To examine if intracellularly targeted AmyTrap has the ability to inhibit intracellular Aβ-induced Tau phosphorylation, the levels of phosphorylated and non-phosphorylated forms of Tau protein (pSer400-Tau, and pThr231-Tau) in harvested cells were analyzed. SH-SY5Y cells were treated with Aβ, Aβ Y₁₀A mutant or Aβ and RI-peptide combination for 72 h and assessed the phosphorylation of Tau by performing western blotting using an antibody specific to Tau (Tau-Ser400) phosphorylation. Expression of phosphorylated Tau-Ser400 was significantly higher after treatment with Aβ (↑ 12.3 %, “*” p < 0.05; Fig. 3). Treatment with AβY₁₀A reversed Tau phosphorylation suggesting Tyr¹⁰ is somehow involved in aiding the phosphorylation of Ser-400. After the combination treatment, phospho-Tau was elevated (↑ 10 %, “**” p < 0.01) but was not greater than the wild-type Aβ treatment in neuroblastoma cells. This observation suggested that the mechanism of action of our RI-peptide may not greatly influence Aβ-induced Tau phosphorylation.

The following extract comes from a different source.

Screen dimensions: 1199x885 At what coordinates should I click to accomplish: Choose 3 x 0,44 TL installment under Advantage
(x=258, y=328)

Fig 3 — Analysis of phosphorylated Tau was performed through ImageJ analysis. The images of the immunoblot of Tau is shown below the graph. Treatment groups are Untreated, wild-type Aβ42 (4 μM), mutant AβY10A (4 μM) or a combination of Aβ42 (4 μM) and RI-peptide (10 μM). Significance was calculated against Untreated Neuroblastoma group by Student’s t-test. Experiments were performed in triplicate. Values are represented as Mean ± SD. A * indicates p < 0.05, ** indicates p < 0.01.

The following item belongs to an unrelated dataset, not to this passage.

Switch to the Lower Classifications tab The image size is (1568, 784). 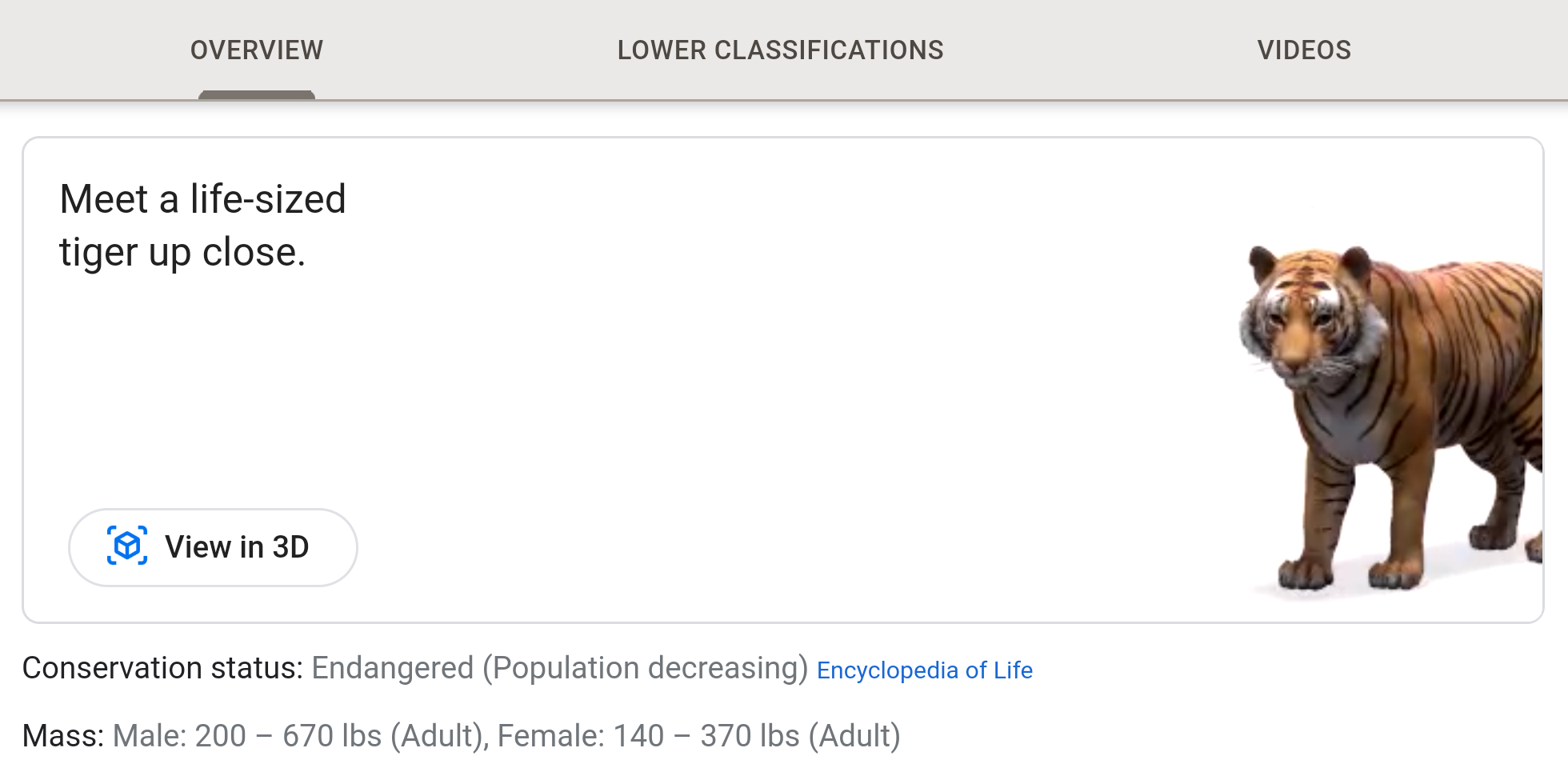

3.3. Intracellular Accumulation of AmyTrap peptide

To examine if AmyTrap peptide enters the cell, extracts were analyzed by Western Blot utilizing a home-made, high titer anti-AmyTrap antibody [Gandbhir and Sundaram et al., 2019]. Harvested SH-SY5Y cells treated with AmyTrap peptide or the combination treatment of AmyTrap peptide and Aβ42 were probed. AmyTrap peptide (100 ng) loaded directly served as the positive control. Intracellular AmyTrap peptide was detectable in cells treated with AmyTrap peptide alone or the combination treatment. Cells treated with AmyTrap peptide alone were found to have elevated levels of the peptide that were less than 100 ng when compared with the positive control. Greater levels of AmyTrap peptide were detected in the combination treatment and was observed to be significantly higher than the treatment with AmyTrap peptide alone (Fig 4. “**” p < 0.01).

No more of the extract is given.